Accuracy of the estimations of respiratory mechanics using an expiratory time constant in passive and active breathing conditions: a bench study

BACKGROUND: Respiratory mechanics monitoring provides useful information for guiding mechanical ventilation, but many measuring methods are inappropriate for awake patients. This study aimed to evaluate the accuracy of dynamic mechanics estimation using expiratory time constant (RC(exp)) calculation during noninvasive pressure support ventilation (PSV) with air leak in different lung models.

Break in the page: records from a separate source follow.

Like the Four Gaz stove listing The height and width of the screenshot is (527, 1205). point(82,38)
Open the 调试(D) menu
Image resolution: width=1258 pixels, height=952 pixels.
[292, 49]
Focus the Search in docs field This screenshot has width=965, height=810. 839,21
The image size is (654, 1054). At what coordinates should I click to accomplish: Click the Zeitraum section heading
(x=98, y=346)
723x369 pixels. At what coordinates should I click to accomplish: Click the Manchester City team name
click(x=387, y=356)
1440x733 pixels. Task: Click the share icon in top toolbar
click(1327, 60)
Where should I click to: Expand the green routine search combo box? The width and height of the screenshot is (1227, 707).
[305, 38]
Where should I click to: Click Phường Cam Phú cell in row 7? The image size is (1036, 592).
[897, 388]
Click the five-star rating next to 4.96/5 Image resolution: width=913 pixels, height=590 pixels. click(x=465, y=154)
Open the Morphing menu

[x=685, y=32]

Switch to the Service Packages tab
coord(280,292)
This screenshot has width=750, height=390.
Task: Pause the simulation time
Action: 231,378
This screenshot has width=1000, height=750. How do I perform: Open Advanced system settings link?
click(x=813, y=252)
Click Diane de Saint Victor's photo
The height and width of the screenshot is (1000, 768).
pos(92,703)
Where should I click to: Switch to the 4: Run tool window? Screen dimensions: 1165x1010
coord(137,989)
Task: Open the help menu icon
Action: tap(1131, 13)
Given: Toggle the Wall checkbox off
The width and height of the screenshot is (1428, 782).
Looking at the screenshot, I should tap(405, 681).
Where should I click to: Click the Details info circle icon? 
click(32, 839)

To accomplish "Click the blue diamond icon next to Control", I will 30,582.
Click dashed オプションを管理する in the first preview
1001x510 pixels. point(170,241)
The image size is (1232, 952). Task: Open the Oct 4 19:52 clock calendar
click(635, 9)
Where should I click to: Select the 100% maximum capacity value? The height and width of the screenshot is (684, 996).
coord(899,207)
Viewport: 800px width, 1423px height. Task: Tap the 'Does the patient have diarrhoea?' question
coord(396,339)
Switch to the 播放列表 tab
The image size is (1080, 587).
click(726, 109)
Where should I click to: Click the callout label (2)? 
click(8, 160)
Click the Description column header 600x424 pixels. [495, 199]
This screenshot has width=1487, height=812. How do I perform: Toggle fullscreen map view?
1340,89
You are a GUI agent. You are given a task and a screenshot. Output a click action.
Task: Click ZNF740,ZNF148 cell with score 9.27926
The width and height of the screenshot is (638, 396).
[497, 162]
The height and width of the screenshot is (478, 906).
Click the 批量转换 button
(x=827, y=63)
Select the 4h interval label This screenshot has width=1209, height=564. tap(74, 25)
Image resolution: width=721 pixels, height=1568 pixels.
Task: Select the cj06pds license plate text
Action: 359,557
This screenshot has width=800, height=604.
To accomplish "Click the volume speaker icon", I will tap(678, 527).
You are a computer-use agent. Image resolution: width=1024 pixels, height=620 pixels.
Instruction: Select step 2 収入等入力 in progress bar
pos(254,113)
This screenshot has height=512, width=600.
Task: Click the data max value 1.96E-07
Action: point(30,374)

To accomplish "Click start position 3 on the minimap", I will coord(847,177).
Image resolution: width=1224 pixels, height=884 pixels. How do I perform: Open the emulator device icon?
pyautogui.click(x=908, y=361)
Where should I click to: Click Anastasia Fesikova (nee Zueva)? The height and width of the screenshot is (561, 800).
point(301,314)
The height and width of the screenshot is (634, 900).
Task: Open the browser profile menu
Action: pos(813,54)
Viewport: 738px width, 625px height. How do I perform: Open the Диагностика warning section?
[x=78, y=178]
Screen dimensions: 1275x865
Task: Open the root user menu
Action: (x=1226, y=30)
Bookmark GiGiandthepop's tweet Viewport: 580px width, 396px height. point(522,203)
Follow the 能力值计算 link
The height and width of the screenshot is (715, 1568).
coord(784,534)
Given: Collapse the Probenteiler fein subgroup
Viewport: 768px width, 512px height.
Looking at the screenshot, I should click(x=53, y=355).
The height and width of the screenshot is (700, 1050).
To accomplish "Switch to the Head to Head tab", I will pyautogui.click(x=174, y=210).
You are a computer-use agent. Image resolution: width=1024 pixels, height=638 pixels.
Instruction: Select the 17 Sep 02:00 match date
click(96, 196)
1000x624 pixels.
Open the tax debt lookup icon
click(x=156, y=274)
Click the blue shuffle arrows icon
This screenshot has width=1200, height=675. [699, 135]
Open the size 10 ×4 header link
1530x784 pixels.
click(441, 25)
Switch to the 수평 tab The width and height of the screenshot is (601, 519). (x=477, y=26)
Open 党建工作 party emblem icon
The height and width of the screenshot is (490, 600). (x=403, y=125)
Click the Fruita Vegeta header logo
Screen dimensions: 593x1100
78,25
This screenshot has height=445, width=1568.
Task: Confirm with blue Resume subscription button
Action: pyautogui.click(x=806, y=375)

METHODS: A Respironics V60 ventilator was connected to an active breathing simulator for modeling five profiles: normal adult, restrictive, mildly and severely obstructive, and mixed obstructive/restrictive. Inspiratory pressure support was adjusted to maintain tidal volumes (V(T)), achieving 5.0, 7.0, and 10.0 ml/kg body weight. PEEP was set at 5 cmH(2)O, and the back-up rate was 10 bpm. Measurements were conducted at system leaks of 25–28 L/min. RC(exp) was estimated from the ratio at 75% exhaled V(T) and flow rate, which was then used to determine respiratory system compliance (C(rs)) and airway resistance (R(aw)). RESULTS: In non-obstructive conditions (R(aw) ≤ 10 cmH(2)O/L/s), the C(rs) was overestimated in the PSV mode. Peak inspiratory and expiratory flow and V(T) increased with PS levels, as calculated C(rs) decreased. In passive breathing, the difference of C(rs) between different V(T) was no significant. Underestimations of inspiratory resistance and expiratory resistance were observed at V(T) of 5.0 ml/kg. The difference was minimal at V(T) of 7.0 ml/kg. During non-invasive PSV, the estimation of airway resistance with the RC(exp) method was accurately at V(T) of 7.0 ml/kg. CONCLUSIONS: The difference between the calculated C(rs) and the preset value was influenced by the volume, status and inspiratory effort in spontaneously breathing.